Si dovrebbe tornare allora, per favorire il modificazionismo, “allo statuto” - secondo il motto di Sidney Sonnino (eravamo del 1897 e preoccupava l'avanzata delle forze politiche socialista e cattolica) -,  ovvero allo spirito dello statuto albertino del 1848 che era abbastanza ottriata, che era una legge ordinaria fra le leggi ordinarie, non essendovi alcun principio gerarchico formale che complicasse le possibilità di modifica testuale, e non dedicava alla persona e al sociale quanto poi avrebbero le costituzioni "lunghe"? Credo di no - pure in presenza di un indebolimento del Legislativo -, perché i tempi sono ben diversi; o almeno voglio sperarlo. 
Invece è qualcosa del primo dopoguerra europeo ad essersi trascinato sino a noi e chi volesse riscrivere oggi la storia d’Italia non potrebbe esimersi dal dedicare più di un capitolo del suo libro al fatto che il nostro paese, soprattutto negli ultimi vent’anni, sia vissuto - per ciò che ha potuto - extra o contra constitutionem. Violando fra i tanti il principio di eguaglianza; ma non solo quello. Il non rispetto nemmeno morale delle disposizioni costituzionali ha preso il sopravvento; il fatto ha ripreso a oscillare fra il giuridicamente rilevante e l’illecito; e sono in generale cambiate le condizioni. 

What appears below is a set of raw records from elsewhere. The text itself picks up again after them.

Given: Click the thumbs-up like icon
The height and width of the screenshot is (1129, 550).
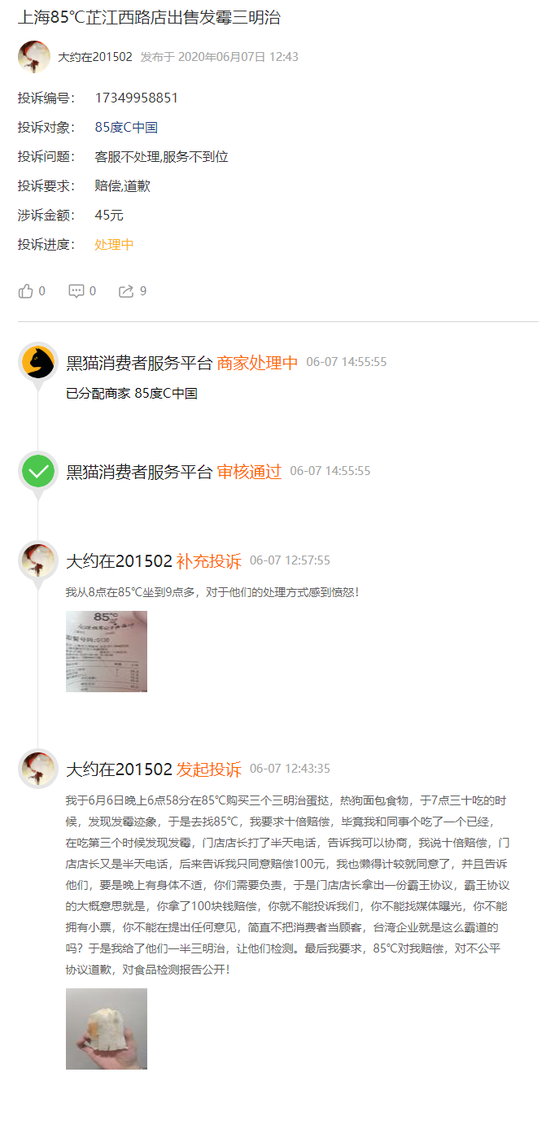Looking at the screenshot, I should point(26,291).
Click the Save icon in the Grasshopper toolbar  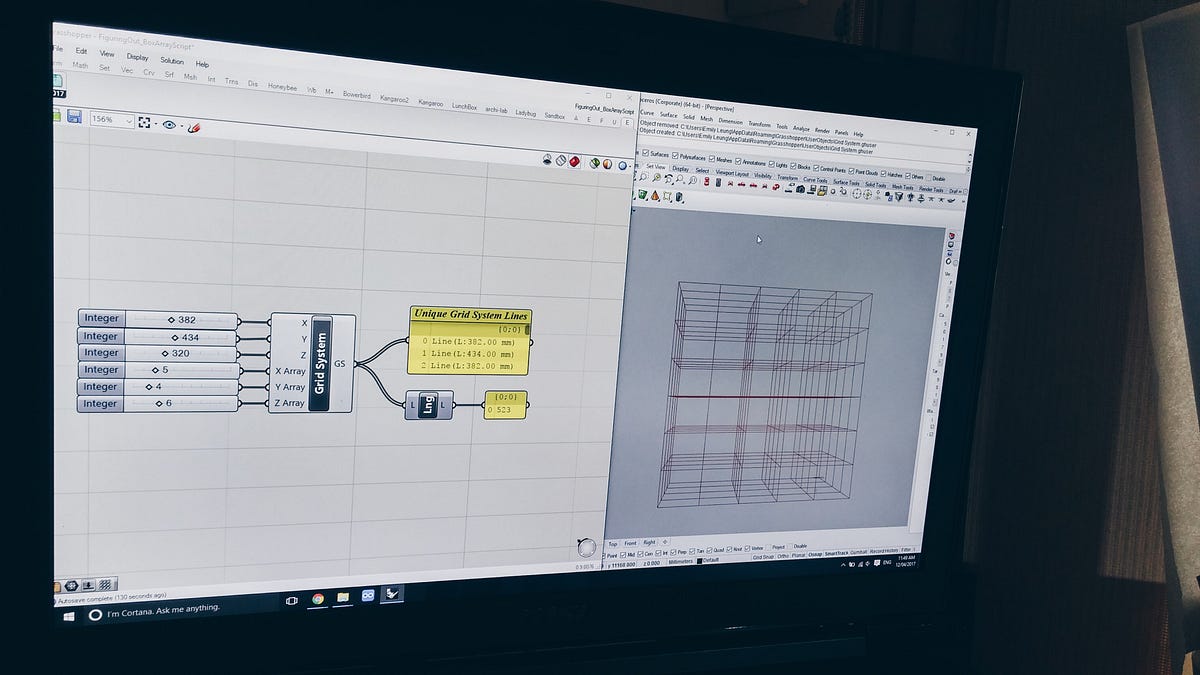coord(75,118)
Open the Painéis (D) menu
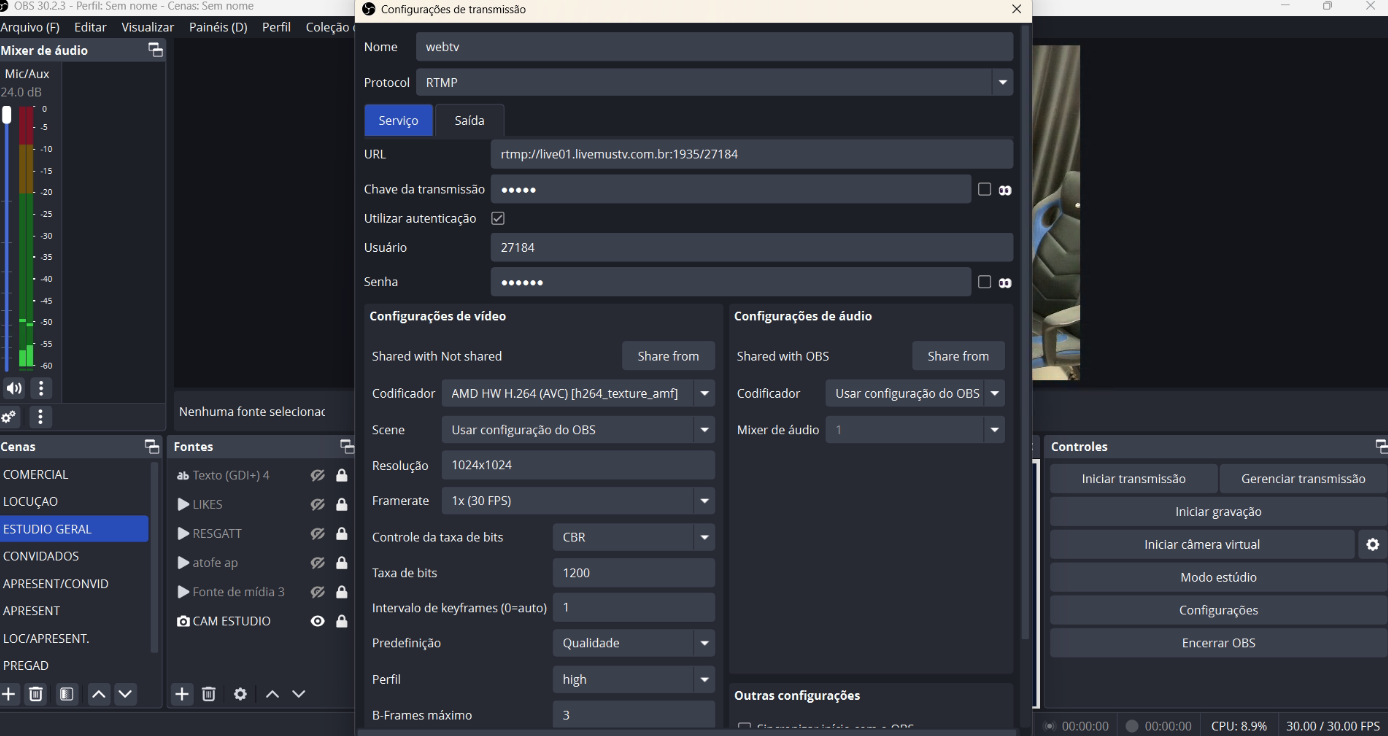Image resolution: width=1388 pixels, height=736 pixels. [x=218, y=27]
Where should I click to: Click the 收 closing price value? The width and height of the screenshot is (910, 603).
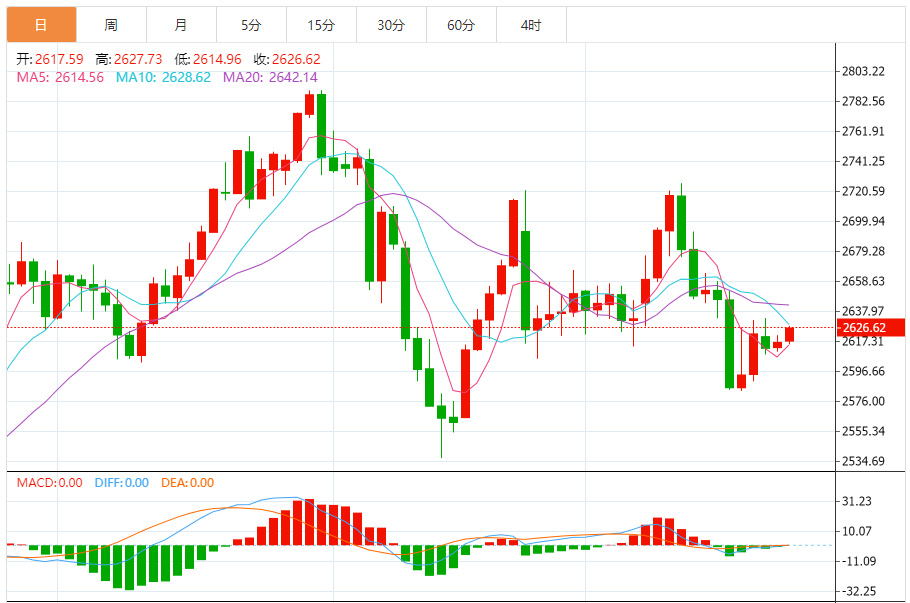pyautogui.click(x=296, y=59)
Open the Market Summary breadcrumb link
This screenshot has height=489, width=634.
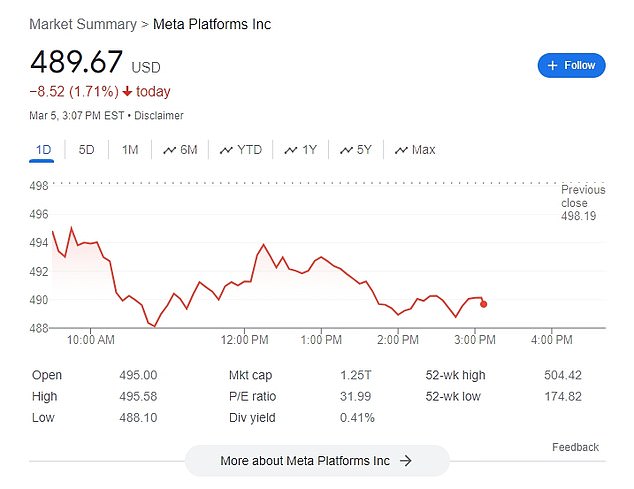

In tutto questo comunque due o tre cose possono dirsi chiare: che è di contrasto alla libertà delle società di polo la posizione di quanti chiedano al giudice d’interpretare il diritto oggettivo in un modo costituzionalmente orientato; che è storicamente necessario che il giudice intraprenda la strada della politica ed è conseguente, non sorprendente, la posizione di quanti si dichiarino “partigiani della costituzione”; che è evidente come è alla costituzione, non già alle leggi ordinarie, che si lega la nuova legalità. Ché questa legalità per così dire semplice, immediata, è debole e ha avuto i suoi problemi già con il sorgere dello storicismo dei Puchta e dei Savigny. 
La crisi riguarda la giuridicità, il giuridicamente rilevante, anche se le violazioni della costituzione non annientano la costituzione; la quale è forte perché è il nemico da battere, perché è un'astratta intelligente configurazione dello Stato, formalmente assicurata e nasce con una sua rigidità. Pure resta molto da fare, per ristorare la giuridicità in crisi e non a caso leggiamo nei libri frasi del seguente tenore: “[…] almeno noi giuristi, dovremmo pretendere che la costituzione continui ad essere la regula juris da applicare: se non riusciamo a farlo, non siamo più giuristi”. Che sono parole, riassuntive, del prof. Moccia, che lasciano pensare più a ciò che accade che a ciò che dovrebbe accadere. 
Che cosa può significare dunque "cambiare la costituzione"? Indebolire lo Stato-nazione? Forse sì. E allora sarebbe qui il punto or ora espresso nella citazione: togliere giuridicità, ché non dovrebbe esser dato credere che tutto il diritto sia egualmente giuridico. Non lo è giuridico ad esempio quel diritto oggettivo che produca un popolo o una nazione di schiavi. Laddove popolo e nazione ora appaiono come due concetti assai più vicini di quanto non si creda.